[Recorded data — start]

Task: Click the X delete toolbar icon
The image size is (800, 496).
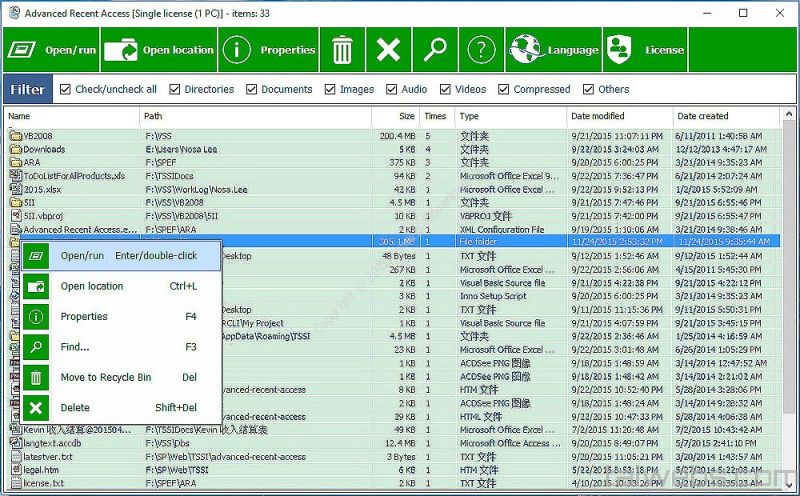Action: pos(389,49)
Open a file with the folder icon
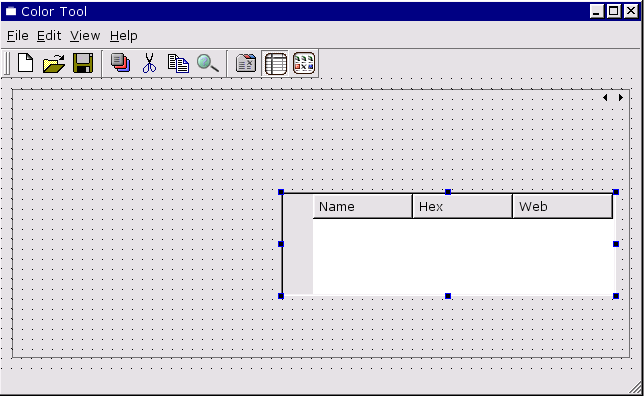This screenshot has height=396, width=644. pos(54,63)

[Recorded data — finish]
[Recorded data — start]

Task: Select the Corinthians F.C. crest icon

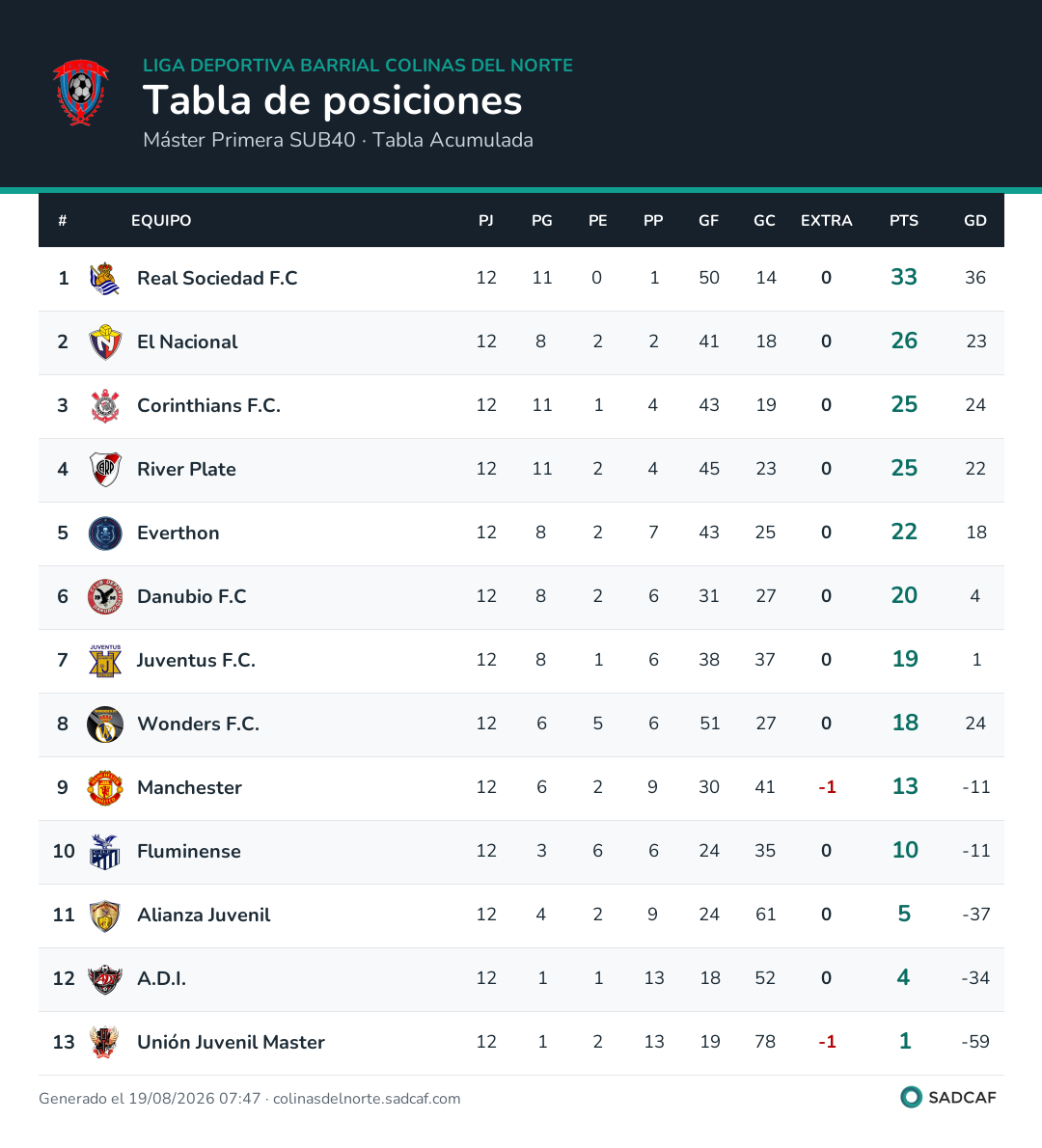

[Recorded data — finish]
[Recorded data — start]

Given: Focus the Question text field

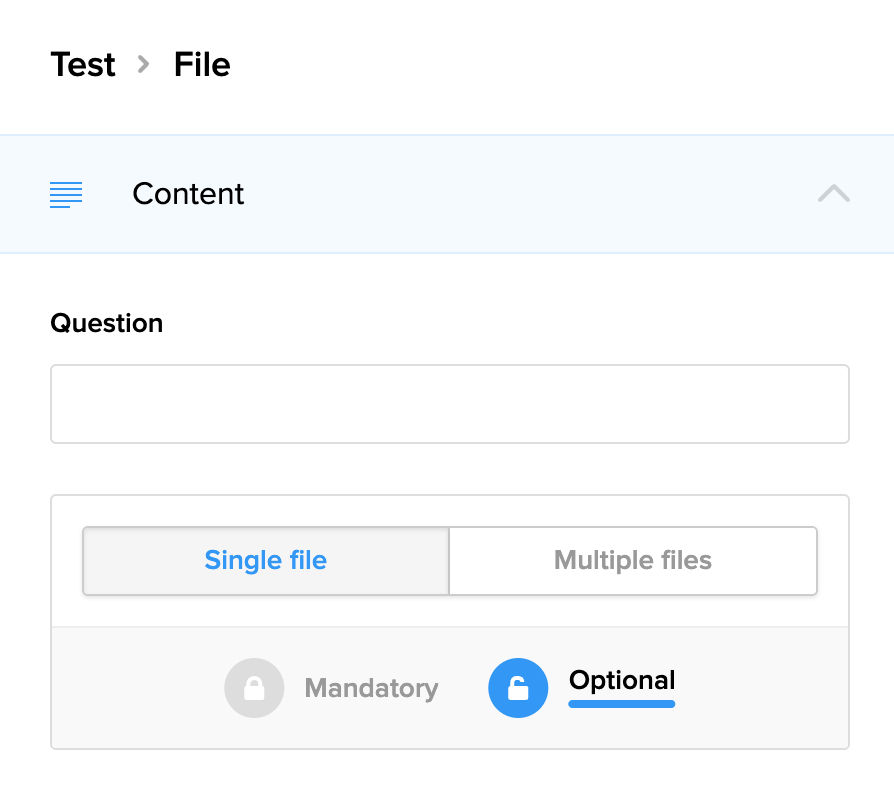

[Recorded data — finish]

* **About this exercise**
Each line in the data that holds the word "Task" must be copied.

* **Reply**
Task: Click the X delete toolbar icon
Task: Select the Corinthians F.C. crest icon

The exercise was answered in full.